**Task directions**
Find every line with the string "checkbox" in the material below and copy it.

**Data**
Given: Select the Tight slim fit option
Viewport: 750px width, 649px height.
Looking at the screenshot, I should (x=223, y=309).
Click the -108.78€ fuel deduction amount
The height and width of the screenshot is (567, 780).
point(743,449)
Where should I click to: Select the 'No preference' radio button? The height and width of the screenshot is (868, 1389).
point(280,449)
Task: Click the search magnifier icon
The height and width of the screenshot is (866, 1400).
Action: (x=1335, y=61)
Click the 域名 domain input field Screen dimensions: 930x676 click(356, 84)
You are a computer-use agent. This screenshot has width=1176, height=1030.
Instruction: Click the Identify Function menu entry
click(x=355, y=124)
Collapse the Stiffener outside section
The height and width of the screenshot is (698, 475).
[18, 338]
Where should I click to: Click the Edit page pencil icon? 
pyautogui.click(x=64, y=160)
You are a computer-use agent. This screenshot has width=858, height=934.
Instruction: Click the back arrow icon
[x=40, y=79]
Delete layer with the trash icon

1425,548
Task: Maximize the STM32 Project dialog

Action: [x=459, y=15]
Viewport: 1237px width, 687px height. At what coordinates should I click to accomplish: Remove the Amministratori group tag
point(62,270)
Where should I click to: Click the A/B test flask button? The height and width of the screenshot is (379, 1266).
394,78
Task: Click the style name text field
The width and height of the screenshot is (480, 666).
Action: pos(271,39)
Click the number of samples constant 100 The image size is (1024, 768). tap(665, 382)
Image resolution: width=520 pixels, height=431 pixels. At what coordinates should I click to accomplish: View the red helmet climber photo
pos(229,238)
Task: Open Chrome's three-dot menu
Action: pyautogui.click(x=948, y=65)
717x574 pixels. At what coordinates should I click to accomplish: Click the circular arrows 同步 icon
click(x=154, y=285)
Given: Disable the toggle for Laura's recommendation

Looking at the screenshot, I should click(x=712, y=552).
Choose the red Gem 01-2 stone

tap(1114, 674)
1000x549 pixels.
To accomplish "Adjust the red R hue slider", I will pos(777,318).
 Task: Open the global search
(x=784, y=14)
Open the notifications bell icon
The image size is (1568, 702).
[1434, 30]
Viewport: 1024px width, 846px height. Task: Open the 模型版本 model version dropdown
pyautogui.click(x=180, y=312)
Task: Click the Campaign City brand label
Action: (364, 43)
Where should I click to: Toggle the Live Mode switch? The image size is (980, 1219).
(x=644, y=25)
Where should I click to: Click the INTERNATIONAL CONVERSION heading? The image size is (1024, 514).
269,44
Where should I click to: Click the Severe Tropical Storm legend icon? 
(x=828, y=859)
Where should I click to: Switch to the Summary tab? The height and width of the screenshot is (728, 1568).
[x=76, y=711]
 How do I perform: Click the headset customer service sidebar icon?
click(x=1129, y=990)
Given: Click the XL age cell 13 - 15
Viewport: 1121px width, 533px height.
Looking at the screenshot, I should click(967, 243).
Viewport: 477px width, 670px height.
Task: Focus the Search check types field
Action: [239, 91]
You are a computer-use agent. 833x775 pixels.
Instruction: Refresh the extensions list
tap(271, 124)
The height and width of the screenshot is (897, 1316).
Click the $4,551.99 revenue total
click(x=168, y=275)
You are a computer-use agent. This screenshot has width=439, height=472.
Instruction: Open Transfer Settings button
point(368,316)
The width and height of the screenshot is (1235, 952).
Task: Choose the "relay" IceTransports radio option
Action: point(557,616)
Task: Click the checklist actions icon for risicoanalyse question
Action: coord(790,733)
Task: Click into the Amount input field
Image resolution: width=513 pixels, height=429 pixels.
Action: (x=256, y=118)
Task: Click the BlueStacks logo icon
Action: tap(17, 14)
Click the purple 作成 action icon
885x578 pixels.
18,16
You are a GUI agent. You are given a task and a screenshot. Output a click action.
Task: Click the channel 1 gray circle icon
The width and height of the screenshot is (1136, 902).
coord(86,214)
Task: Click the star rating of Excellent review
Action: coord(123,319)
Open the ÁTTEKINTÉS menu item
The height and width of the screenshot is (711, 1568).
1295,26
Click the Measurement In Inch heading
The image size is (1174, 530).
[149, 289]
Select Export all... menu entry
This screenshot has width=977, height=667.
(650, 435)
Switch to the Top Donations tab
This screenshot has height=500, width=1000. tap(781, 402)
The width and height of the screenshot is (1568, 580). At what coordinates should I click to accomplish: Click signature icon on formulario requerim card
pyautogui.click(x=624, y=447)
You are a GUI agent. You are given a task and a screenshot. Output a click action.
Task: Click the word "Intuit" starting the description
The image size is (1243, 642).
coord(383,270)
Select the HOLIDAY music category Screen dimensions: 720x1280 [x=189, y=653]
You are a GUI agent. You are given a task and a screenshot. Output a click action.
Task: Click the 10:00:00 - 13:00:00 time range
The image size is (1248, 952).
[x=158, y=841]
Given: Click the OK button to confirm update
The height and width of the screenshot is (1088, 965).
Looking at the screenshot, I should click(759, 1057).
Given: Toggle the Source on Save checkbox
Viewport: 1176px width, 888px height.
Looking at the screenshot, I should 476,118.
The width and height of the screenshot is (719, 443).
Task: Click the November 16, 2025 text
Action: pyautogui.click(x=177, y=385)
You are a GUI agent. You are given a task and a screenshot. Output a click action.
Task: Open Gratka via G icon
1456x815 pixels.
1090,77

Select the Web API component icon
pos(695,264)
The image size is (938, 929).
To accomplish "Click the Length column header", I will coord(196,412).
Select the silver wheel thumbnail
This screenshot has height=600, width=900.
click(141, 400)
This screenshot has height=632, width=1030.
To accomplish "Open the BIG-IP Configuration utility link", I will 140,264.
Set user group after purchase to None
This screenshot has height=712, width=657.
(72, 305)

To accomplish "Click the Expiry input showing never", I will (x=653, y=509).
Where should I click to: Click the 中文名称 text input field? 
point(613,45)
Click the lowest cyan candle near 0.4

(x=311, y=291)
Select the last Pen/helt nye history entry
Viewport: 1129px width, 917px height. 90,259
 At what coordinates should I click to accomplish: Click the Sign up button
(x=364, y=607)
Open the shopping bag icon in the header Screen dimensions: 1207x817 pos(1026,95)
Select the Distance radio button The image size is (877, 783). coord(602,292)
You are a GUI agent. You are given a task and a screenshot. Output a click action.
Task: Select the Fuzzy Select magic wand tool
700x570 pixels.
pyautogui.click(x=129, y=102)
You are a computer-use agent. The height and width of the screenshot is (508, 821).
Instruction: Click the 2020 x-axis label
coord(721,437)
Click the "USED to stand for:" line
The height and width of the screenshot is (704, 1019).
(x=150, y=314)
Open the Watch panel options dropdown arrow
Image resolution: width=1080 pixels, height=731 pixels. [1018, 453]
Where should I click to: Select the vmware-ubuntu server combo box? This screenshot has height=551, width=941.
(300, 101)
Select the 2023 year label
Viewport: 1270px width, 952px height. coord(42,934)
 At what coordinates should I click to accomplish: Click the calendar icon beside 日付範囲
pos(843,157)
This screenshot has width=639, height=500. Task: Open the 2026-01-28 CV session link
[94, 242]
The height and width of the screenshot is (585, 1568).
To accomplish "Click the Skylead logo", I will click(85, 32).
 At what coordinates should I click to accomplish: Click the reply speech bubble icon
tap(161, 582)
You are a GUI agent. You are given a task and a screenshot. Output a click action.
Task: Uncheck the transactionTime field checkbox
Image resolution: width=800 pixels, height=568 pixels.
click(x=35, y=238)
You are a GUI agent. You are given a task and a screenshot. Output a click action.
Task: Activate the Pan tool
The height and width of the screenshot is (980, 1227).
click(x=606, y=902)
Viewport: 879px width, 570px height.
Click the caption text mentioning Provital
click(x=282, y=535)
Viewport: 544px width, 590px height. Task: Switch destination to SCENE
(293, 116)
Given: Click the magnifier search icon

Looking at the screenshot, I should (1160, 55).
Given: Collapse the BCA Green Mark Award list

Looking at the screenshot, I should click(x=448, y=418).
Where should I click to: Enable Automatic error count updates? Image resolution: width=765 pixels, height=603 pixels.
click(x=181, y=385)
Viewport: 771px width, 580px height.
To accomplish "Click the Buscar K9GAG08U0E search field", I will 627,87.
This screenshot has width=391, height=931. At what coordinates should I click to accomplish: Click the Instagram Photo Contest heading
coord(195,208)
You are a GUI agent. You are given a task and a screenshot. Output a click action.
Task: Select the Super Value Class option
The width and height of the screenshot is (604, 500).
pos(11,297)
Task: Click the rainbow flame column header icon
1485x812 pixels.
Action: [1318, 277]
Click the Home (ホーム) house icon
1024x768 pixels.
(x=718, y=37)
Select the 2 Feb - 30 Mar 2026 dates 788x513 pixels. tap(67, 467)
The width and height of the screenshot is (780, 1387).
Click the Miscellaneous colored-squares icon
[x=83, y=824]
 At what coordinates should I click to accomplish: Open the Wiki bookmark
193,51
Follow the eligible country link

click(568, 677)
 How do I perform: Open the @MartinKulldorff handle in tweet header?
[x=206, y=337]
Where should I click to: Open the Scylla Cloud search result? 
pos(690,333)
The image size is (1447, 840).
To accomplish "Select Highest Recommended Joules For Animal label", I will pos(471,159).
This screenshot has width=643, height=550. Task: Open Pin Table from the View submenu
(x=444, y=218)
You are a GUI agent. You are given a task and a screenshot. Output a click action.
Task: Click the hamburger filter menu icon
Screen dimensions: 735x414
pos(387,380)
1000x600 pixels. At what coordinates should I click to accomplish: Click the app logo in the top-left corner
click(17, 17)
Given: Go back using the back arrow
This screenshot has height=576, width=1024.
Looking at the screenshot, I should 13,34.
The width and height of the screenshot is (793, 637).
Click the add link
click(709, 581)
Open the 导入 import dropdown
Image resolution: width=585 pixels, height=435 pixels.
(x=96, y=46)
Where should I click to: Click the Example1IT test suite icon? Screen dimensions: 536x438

**Solution below**
Given: Toggle the Source on Save checkbox
Task: Uncheck the transactionTime field checkbox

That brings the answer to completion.